Matteo Lettieri

COSENZA – Un rinvio che non è una semplice questione di calendario, ma una scelta politica dettata dall’urgenza del momento.

L’Assemblea provinciale del Partito Democratico di Cosenza, inizialmente convocata per oggi, 3 febbraio, è stata ufficialmente posticipata al 21 febbraio alle ore 10. Una decisione che si inserisce in una fase particolarmente delicata per il partito, chiamato a misurarsi con le imminenti elezioni provinciali e con la necessità di presentarsi con una proposta politica coesa e credibile.

La scelta del rinvio è stata assunta congiuntamente dal segretario provinciale Matteo Lettieri e dalla presidente dell’Assemblea Francesca Branchicella. Alla base della decisione vi sono le stringenti tempistiche legate all’indizione delle elezioni provinciali, avvenuta lo scorso 26 gennaio, che impongono tempi tecnici estremamente ristretti per il deposito delle liste e per la definizione delle strategie politiche.

In una nota inviata ai componenti dell’Assemblea provinciale, i vertici del Pd cosentino chiariscono il senso della decisione, richiamando esplicitamente la responsabilità collettiva che il momento richiede. «Siamo oggi chiamati a rispondere con la massima tempestività – scrivono Lettieri e Branchicella – dando priorità assoluta alla costruzione di una proposta politica unitaria, capace di affrontare con forza e compattezza la sfida che ci attende».

Parole che restituiscono la fotografia di un partito consapevole della posta in gioco. Le elezioni provinciali rappresentano infatti un passaggio cruciale non solo sul piano istituzionale, ma anche in termini di radicamento territoriale e di credibilità politica. In questo contesto, la scelta di rinviare l’Assemblea appare orientata a evitare passaggi formali che rischierebbero di indebolire l’azione politica complessiva, disperdendo energie in una fase che richiede invece rapidità e sintesi.

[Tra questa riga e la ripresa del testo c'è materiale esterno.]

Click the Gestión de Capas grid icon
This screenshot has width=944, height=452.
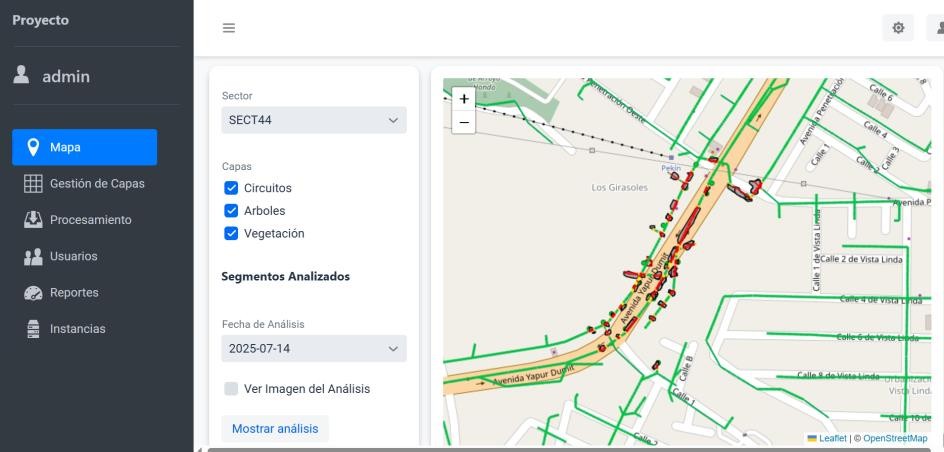[x=33, y=184]
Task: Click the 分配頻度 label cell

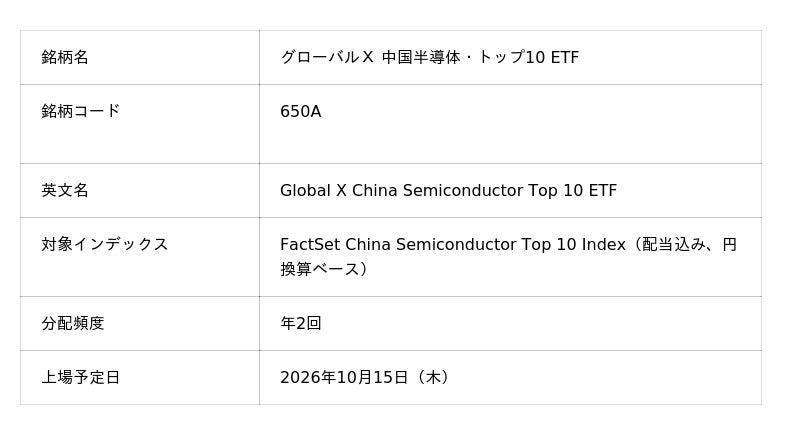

Accanto al rinvio dell’Assemblea, la comunicazione annuncia un altro elemento rilevante: l’istituzione di una Commissione composta da amministratori iscritti al Pd, chiamata a gestire e accompagnare il partito nella fase pre-elettorale. Un organismo che, nelle intenzioni dei promotori, dovrà essere rappresentativo di tutte le articolazioni del partito e capace di garantire un metodo di lavoro realmente inclusivo.

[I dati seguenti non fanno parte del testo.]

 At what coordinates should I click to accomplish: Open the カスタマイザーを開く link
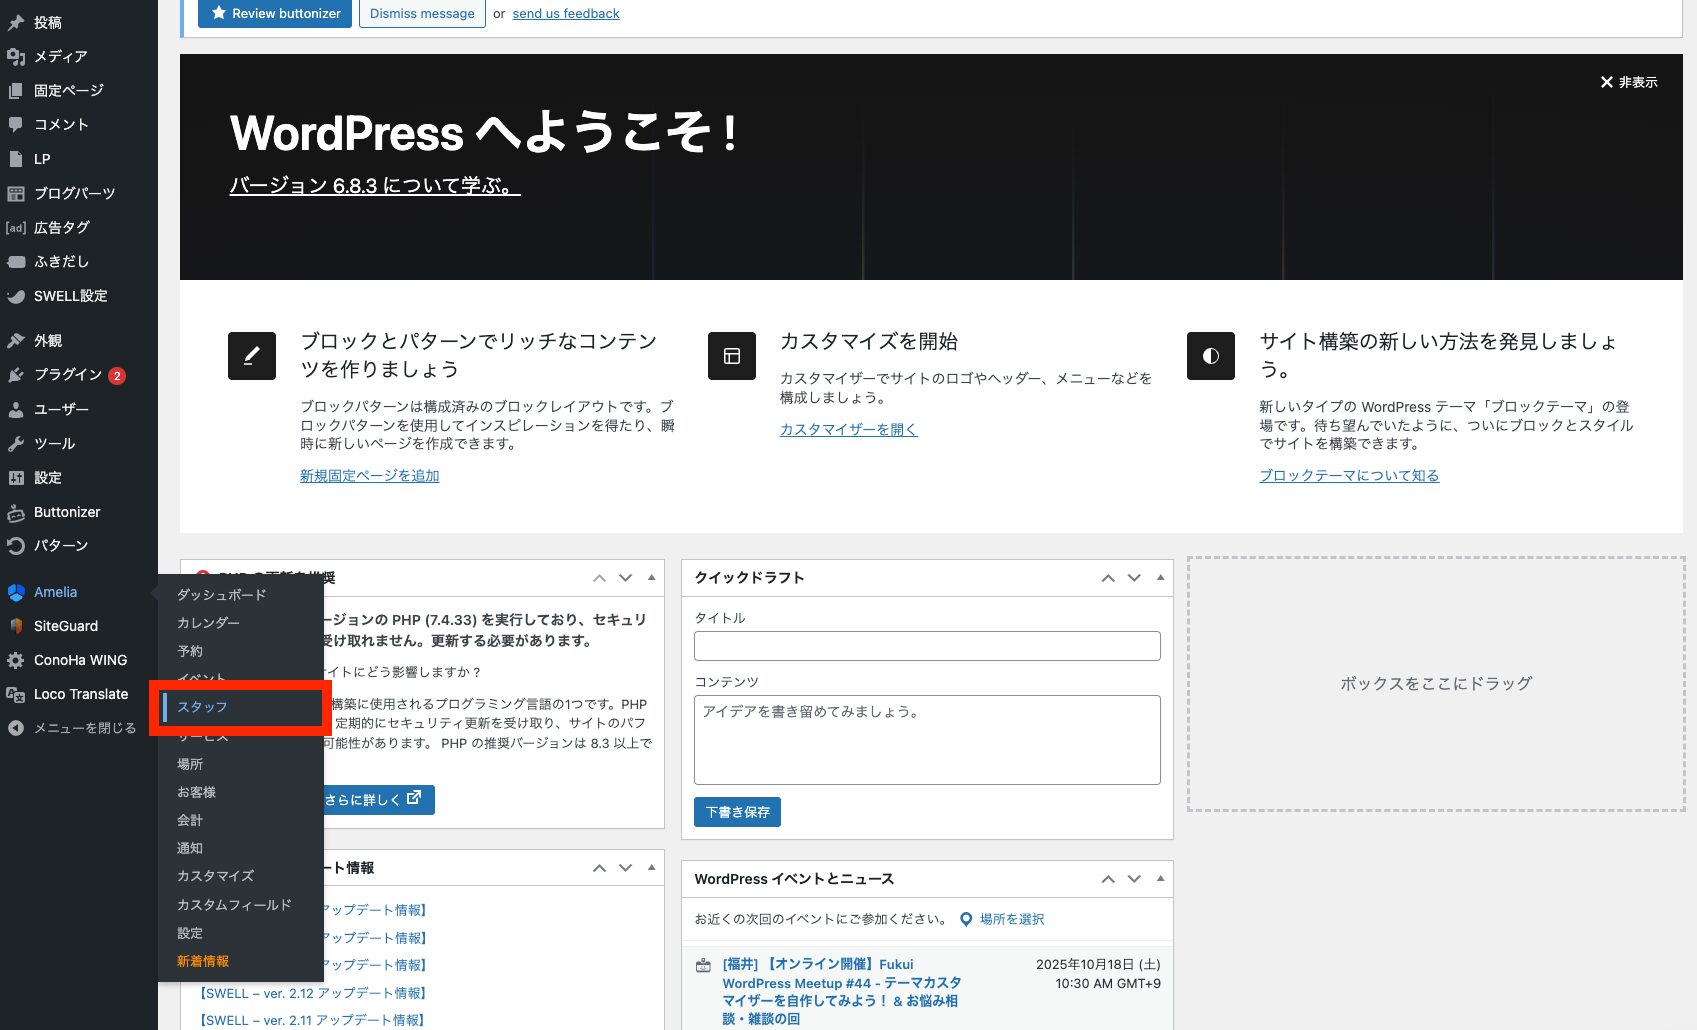848,429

Il compito affidato alla Commissione è chiaro: coordinare le iniziative politiche, favorire il confronto tra le diverse sensibilità interne e assicurare il coinvolgimento dei territori. Un passaggio che richiama esplicitamente i principi di pluralismo e partecipazione, storicamente fondanti dell’identità democratica, e che mira a evitare fratture in un momento in cui l’unità viene indicata come valore prioritario.

Non è un caso che nella nota si parli di “fase politica di particolare delicatezza”. Le dinamiche locali, sommate alle tensioni nazionali che attraversano i partiti tradizionali, impongono scelte ponderate e una chiara assunzione di responsabilità. In questo senso, il rinvio dell’Assemblea non viene presentato come un arretramento, ma come una mossa funzionale a rafforzare la linea politica e a presentarsi all’appuntamento elettorale con una proposta solida e condivisa.

La nuova data del 21 febbraio – il luogo verrà comunicato successivamente – diventa così un punto di arrivo, più che una semplice riprogrammazione. Un momento in cui il confronto interno potrà svolgersi con maggiore consapevolezza del quadro politico e con un lavoro preparatorio già avviato dalla Commissione.